(EXERCISE INPUT Opens)
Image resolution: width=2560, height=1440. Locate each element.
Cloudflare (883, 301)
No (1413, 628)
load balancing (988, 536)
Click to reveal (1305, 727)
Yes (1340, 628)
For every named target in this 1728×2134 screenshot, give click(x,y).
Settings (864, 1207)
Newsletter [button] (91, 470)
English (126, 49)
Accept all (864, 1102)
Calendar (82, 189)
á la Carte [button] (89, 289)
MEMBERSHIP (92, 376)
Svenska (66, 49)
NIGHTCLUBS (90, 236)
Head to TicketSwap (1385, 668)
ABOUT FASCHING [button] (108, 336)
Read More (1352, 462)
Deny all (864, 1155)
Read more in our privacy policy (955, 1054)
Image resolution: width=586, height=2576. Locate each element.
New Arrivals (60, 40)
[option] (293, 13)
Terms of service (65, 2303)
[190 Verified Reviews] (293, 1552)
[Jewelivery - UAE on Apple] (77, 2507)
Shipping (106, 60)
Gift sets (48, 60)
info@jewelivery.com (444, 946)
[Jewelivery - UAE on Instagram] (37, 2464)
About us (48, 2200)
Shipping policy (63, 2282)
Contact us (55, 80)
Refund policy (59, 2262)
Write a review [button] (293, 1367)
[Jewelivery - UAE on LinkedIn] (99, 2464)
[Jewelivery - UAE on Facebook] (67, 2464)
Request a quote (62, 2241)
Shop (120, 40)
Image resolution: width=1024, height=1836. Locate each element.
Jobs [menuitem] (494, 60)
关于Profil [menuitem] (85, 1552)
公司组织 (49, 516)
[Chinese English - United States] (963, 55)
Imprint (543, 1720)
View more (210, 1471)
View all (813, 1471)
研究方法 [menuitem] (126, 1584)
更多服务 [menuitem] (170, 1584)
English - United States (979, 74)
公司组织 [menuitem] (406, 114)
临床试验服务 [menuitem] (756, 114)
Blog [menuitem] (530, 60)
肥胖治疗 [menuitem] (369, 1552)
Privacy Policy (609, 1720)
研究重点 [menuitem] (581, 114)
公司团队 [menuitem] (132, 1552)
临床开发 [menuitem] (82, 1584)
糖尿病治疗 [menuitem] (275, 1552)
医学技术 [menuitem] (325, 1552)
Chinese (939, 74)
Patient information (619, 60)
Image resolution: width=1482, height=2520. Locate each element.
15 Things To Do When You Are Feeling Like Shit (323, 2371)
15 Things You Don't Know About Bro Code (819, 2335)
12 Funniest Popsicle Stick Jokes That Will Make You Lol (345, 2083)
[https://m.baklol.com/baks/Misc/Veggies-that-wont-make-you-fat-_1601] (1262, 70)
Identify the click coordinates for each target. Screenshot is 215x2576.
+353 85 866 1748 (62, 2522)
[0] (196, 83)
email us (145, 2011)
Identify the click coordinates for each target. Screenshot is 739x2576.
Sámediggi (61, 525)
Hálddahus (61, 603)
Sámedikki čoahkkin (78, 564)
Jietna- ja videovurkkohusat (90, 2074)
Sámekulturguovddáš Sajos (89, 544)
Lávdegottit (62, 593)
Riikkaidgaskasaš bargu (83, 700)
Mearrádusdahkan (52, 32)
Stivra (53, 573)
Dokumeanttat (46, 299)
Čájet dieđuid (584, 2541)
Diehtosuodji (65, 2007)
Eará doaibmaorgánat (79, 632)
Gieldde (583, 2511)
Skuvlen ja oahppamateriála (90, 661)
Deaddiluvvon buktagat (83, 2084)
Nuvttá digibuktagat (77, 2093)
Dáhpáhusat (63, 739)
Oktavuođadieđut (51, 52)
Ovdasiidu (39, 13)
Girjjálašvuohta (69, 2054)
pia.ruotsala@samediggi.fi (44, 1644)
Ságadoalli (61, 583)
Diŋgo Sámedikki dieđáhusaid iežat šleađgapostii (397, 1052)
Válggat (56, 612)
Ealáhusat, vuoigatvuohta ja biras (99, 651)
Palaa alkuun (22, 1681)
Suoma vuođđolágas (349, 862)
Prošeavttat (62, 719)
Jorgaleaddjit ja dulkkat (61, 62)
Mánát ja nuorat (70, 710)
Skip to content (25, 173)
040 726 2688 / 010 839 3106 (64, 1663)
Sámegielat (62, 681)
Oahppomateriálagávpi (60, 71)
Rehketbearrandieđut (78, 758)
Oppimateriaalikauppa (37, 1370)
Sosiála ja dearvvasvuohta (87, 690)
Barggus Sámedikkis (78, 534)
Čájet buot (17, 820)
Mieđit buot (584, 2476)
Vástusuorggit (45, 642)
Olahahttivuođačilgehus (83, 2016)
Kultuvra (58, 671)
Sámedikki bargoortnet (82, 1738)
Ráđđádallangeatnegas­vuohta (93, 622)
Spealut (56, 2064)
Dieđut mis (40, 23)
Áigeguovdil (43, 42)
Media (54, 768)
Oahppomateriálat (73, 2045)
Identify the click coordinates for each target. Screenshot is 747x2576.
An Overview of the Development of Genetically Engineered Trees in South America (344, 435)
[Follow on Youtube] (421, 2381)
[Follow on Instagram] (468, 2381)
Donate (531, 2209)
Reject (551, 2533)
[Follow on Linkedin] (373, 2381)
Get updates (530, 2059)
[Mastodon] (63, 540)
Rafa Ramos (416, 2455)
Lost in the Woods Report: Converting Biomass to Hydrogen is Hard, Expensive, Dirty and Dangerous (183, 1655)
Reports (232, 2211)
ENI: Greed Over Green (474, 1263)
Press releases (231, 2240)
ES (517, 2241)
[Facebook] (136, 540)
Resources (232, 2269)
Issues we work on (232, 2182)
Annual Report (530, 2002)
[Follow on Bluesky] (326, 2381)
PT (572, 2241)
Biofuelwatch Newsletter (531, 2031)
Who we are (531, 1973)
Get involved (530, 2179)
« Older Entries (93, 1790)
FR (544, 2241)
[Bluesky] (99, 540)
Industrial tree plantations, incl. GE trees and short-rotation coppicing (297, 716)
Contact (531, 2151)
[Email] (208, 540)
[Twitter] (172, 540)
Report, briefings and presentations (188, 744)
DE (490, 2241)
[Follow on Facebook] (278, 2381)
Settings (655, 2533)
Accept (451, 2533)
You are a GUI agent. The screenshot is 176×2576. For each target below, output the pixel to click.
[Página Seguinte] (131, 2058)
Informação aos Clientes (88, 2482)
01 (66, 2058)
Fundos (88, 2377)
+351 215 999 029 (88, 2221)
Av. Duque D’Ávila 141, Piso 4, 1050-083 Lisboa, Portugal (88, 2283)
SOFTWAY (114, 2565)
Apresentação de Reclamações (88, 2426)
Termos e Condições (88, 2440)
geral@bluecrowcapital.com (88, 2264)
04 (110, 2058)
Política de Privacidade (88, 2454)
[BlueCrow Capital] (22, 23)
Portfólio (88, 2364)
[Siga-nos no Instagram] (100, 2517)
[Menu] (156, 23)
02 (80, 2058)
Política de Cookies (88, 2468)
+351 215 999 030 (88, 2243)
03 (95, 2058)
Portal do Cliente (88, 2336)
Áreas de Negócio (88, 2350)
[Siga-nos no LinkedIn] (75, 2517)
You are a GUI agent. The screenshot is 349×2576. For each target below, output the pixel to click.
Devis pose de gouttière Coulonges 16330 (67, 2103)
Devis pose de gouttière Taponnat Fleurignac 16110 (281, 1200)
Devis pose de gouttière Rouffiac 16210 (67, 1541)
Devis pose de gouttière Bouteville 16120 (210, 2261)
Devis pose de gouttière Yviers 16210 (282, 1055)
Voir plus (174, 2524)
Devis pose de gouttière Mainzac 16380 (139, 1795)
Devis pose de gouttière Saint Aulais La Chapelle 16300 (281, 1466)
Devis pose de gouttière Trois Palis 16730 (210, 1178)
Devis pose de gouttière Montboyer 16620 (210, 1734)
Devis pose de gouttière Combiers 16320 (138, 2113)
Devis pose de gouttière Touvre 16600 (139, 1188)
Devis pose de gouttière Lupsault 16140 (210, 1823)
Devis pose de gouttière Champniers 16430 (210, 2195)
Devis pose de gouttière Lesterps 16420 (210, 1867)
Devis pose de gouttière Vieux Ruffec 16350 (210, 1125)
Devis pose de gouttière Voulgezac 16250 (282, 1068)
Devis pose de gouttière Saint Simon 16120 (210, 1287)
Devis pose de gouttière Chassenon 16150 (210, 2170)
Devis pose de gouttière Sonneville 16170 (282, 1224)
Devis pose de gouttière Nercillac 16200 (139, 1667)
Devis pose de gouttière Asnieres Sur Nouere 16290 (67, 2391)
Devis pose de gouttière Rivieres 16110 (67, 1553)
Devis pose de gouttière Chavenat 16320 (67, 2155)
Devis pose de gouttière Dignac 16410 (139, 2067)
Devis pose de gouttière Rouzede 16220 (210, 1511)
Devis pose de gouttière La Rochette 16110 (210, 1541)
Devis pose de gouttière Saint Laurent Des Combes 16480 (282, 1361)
(EXERCISE INPUT Closes)
• HOW TO COMPLETE THIS TASK
Could you transcribe the entries exactly, from the first line through the line containing "Head to TicketSwap (1385, 668)", and give nothing more?

• TASK RESPONSE
Image resolution: width=2560, height=1440. Locate each element.
Cloudflare (883, 301)
No (1413, 628)
load balancing (988, 536)
Click to reveal (1305, 727)
Yes (1340, 628)
For every named target in this 1728×2134 screenshot, give click(x,y).
Settings (864, 1207)
Newsletter [button] (91, 470)
English (126, 49)
Accept all (864, 1102)
Calendar (82, 189)
á la Carte [button] (89, 289)
MEMBERSHIP (92, 376)
Svenska (66, 49)
NIGHTCLUBS (90, 236)
Head to TicketSwap (1385, 668)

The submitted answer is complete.